If you want to know how much fat you can gain in a single day of bingeing, then you want to read this article.
- Eating significantly more calories than you need to maintain your weight will always cause some fat gain, no matter what foods you eat or how “fast” your metabolism is.
- How much fat you gain, though, will depend on how much you eat, whether those calories come from protein, carbs, or fat, and how your body responds to overeating.
- The best way to minimize fat gain while bingeing is to keep your fat intake low and get most of your calories from carbs and protein.
Here’s an involable truth of nutrition science:
If you eat more calories than you burn, you’ll gain weight.
And the more calories you eat, the more weight you’ll gain, and the more of that weight is going to be fat.

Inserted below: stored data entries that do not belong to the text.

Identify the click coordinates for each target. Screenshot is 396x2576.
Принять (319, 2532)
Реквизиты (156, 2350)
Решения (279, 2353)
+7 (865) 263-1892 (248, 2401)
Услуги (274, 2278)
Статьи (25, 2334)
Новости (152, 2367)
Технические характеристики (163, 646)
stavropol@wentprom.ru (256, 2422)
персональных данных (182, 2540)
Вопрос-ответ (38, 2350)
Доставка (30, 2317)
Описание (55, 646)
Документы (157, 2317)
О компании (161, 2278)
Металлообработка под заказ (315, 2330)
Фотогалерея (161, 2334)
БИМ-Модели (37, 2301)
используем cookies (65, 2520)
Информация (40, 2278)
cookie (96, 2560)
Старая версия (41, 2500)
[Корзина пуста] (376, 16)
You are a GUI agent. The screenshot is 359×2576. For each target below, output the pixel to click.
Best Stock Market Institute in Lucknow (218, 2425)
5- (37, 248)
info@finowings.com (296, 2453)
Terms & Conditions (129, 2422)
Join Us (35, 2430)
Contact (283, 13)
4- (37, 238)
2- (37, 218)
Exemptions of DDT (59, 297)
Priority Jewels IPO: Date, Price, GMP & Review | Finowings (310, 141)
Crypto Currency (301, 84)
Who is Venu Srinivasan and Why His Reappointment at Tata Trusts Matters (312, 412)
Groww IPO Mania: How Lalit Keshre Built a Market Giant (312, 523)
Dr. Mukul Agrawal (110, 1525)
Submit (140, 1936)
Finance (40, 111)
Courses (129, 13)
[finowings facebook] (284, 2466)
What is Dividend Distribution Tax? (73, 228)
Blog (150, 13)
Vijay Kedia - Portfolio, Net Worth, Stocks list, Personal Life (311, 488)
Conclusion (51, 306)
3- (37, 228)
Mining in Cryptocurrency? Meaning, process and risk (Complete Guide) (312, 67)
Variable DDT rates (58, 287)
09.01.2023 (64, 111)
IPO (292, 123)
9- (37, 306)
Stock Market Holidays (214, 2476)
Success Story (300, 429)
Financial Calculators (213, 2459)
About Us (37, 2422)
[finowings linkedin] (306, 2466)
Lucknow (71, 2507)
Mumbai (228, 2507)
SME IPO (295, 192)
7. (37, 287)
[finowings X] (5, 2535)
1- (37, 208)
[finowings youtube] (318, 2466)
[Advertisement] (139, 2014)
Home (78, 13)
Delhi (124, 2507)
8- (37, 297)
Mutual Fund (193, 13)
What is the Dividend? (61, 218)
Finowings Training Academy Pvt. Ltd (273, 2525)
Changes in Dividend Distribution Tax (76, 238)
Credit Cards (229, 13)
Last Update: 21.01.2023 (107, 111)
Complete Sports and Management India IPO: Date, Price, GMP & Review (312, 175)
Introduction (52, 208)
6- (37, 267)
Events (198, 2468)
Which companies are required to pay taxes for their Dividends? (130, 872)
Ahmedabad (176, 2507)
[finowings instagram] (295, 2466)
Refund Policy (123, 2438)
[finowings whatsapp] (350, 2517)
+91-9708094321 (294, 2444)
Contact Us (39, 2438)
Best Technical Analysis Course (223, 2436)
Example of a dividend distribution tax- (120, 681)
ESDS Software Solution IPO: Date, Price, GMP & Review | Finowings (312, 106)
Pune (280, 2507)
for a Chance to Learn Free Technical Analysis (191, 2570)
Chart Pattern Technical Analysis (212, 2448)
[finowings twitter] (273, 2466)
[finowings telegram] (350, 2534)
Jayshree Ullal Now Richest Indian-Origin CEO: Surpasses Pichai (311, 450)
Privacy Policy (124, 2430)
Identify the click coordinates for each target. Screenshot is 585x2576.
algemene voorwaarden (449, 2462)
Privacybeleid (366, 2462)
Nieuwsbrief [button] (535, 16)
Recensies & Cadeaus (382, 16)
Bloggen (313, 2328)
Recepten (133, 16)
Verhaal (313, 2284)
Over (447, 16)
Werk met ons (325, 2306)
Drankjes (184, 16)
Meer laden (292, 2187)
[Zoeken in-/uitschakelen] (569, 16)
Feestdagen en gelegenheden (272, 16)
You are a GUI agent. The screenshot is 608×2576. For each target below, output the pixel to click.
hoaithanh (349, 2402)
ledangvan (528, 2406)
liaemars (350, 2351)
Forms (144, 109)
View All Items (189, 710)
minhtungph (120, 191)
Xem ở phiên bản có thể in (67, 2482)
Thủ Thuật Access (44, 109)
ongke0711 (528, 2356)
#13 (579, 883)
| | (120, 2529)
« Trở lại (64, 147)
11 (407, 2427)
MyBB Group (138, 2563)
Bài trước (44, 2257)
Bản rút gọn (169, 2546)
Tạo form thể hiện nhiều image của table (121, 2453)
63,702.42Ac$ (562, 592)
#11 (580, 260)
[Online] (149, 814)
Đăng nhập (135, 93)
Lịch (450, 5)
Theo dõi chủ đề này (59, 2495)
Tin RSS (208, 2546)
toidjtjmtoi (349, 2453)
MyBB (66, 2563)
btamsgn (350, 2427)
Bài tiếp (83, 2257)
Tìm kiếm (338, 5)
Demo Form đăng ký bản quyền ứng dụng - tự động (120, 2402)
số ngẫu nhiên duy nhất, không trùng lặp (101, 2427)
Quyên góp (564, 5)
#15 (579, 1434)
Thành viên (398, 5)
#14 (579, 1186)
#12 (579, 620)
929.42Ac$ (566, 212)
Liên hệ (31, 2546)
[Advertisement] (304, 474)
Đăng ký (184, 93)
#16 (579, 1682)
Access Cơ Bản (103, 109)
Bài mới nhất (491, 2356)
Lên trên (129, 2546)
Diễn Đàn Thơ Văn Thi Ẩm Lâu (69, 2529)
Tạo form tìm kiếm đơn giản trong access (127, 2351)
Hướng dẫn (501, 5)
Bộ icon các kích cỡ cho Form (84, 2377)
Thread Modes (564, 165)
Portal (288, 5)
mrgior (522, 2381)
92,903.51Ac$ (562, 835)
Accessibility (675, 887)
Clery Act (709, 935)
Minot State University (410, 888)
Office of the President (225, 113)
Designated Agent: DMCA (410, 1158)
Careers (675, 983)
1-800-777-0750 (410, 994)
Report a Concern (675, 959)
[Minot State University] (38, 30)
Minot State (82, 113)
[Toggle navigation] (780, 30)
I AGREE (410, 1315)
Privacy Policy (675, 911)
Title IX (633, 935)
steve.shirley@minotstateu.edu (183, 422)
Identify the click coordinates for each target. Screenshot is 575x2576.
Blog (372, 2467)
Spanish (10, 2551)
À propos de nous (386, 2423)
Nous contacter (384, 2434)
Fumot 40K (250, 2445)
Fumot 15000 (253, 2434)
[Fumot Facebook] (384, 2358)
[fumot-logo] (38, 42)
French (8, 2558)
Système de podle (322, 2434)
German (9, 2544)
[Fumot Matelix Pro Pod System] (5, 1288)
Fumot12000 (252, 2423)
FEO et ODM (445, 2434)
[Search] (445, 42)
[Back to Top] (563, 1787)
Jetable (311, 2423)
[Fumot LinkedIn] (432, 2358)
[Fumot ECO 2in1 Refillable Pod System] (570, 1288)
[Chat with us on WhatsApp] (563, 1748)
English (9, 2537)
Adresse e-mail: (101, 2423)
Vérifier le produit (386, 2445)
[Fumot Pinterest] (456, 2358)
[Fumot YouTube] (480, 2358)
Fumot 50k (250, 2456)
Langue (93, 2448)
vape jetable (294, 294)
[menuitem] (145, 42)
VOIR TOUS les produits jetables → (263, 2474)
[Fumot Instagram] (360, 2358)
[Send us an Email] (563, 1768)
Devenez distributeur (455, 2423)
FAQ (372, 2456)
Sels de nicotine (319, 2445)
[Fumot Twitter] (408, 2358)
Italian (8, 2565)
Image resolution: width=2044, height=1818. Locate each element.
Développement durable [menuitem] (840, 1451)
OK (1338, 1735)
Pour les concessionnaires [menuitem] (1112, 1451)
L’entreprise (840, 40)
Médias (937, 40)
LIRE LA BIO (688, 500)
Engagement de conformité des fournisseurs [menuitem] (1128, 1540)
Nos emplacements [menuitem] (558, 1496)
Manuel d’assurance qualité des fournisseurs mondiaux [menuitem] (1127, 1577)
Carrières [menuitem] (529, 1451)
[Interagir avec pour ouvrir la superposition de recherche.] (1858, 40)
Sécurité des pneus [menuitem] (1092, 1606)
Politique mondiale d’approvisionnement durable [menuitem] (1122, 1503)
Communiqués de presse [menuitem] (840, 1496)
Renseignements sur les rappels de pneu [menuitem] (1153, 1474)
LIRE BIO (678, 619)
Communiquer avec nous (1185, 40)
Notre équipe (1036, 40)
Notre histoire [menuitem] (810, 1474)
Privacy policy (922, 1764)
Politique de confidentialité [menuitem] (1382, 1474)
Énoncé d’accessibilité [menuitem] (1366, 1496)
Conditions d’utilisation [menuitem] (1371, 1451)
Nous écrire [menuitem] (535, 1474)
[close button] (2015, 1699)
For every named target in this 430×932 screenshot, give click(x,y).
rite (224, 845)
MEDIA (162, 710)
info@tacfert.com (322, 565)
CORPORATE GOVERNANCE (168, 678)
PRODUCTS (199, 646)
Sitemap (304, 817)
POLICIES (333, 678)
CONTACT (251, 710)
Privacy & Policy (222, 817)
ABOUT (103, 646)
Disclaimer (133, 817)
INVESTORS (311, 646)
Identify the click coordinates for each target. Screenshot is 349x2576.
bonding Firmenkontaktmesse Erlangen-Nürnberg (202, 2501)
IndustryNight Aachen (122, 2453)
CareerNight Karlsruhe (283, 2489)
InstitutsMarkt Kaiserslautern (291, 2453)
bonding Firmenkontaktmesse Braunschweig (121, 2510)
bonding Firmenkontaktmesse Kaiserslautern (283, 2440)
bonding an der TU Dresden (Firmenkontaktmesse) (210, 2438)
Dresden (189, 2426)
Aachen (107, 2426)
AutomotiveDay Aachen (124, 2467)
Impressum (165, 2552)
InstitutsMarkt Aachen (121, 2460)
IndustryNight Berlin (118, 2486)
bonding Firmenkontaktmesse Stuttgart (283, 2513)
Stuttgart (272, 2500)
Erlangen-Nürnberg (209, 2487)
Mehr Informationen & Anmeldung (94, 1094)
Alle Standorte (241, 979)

That begs the question, though.
Is there a limit to how much fat you can gain in, say, a single day?
Can 24 hours of uninhibited gluttony really lead to several pounds of fat gain, as some claim?
Well, that’s what you’re going to learn in this article.
The truth is that you can gain a large amount of fat from a single day of bingeing, but it’s probably less than you think.
By the end of this article, you’ll know how your body stores fat, how much fat you can really gain in a single day, and how to minimize fat gain if you have your heart set on plundering the kitchen.
Let’s jump right in.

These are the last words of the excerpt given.